Cores thrown from cars endanger apples
Scientists find roads lined with domesticated apple trees that are progressively hybridising native varieties
Apple cores thrown out of car windows could be endangering Britain’s last wild apple trees, researchers from the Royal Botanic Gardens Edinburgh have warned. Trees grown from cultivated supermarket apple varieties have been discovered on motorway verges, threatening Britain’s last wild apple variety, the crab apple. In some areas, more than half of crab apple trees are now hybrids, after cross-pollinating with domesticated varieties.
THROWING apple cores out of car windows could be destroying Britain’s last wild apple trees, experts warned.
Researchers from the Royal Botanic
Gardens Edinburgh discovered trees that have sprouted from supermarket varieties growing on motorway verges.
Genetic studies of crab apple trees – our last wild variety – show that in some areas more than half are now hybrids, after cross-pollinating with domesticated varieties.
Dr Markus Ruhsam, a molecular biologist at the Royal Botanic Gardens Edinburgh, who carried out the study on wild apples, said: “I wouldn’t want to discourage people from planting apple trees in their gardens. What I would like to discourage is people randomly planting apple trees in the wild.
“We want to keep wild apples wild. Another thing is not chucking your apple core out of the window. I’m guilty of it as well. But when I was looking for apple trees I suddenly realised how many there are growing along motorways and busy roads. And they are all cultivated apples.”
The crab apple, Malus sylvestris, is an ancestor to thousands of cultivated apples. It can live for 100 years, and grows to around 32ft in height, often in gnarled and twisted formations. Its intertwining branches led to it being considered a symbol of fertility and associated with love and marriage.

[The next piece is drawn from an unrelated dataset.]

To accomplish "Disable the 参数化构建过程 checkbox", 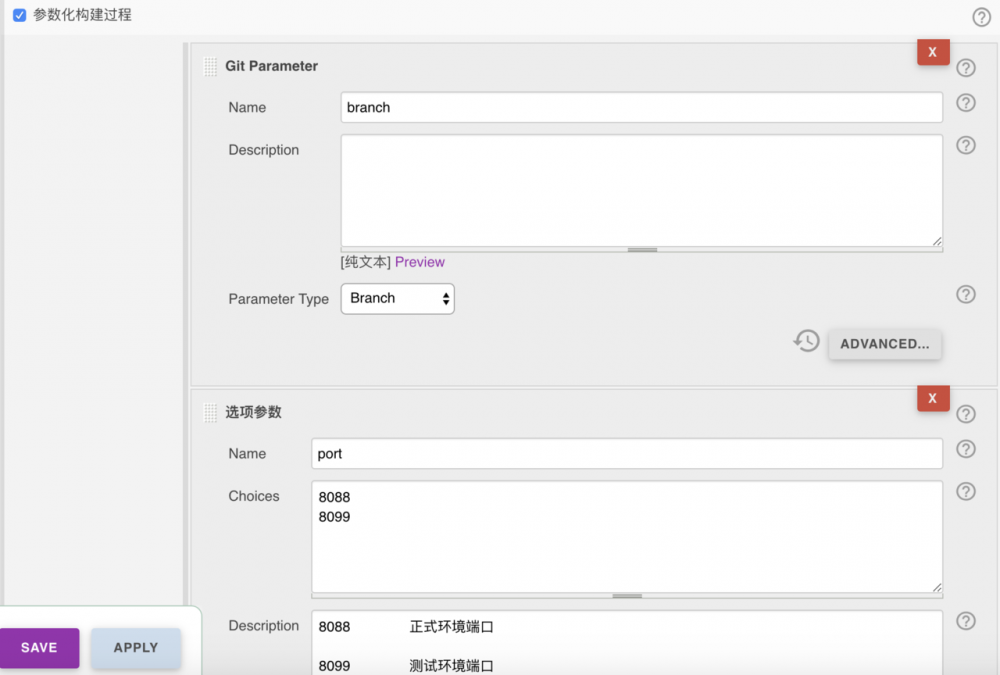I will point(19,16).
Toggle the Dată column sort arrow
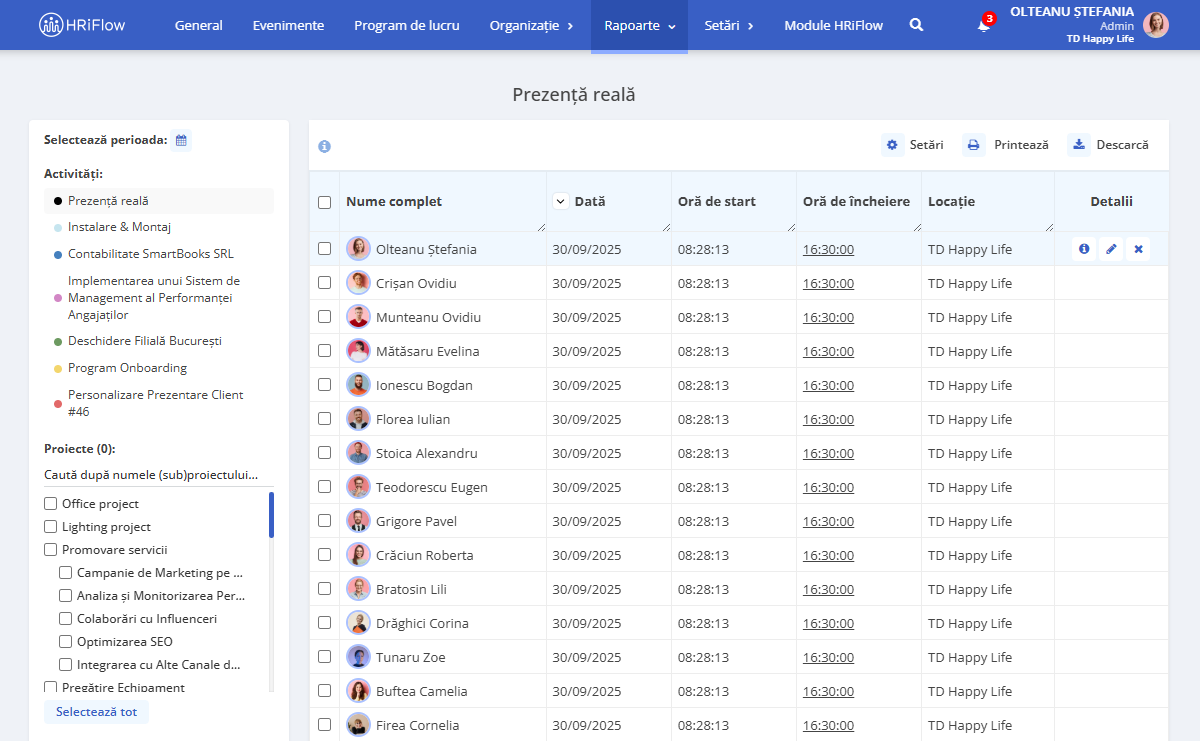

The crab apple was once a popular eating variety, particularly in Elizabethan England, but today is generally considered too bitter, and tends to be kept for jams, jellies and chutneys. Its trees still provide food and shelter for animals and plants.
Dr Ruhsam surveyed the genetic make-up of apple trees growing in Scotland and discovered that half of those in the central belt were hybrids. Overall, around 30 per cent of wild trees that looked pure were hybrids.
Nowhere was found to have entirely wild trees, but researchers discovered that in areas where ancient woodland was more common, including in the southern Highlands, parts of Dumfries & Galloway and the Lake District, up to nine in 10 crab apple trees were pure.
As well as discarded apple cores, amateur orchard growers have had an impact on the wild apple, as their trees cross-pollinate with native ones nearby to create hybrids. Rick Worrell, a forestry consultant who initiated the research with the support of Forestry Scotland, said: “This story is similar in some ways to that of the Scottish wild cat, under threat from hybridisation with domestic cats.
“If we are not careful, the wild apple, one of the UK’S rarer native trees, may be progressively hybridised out of existence.”
The Royal Botanic Gardens is now helping to create an orchard of 120 Dna-tested, pure-bred wild apples.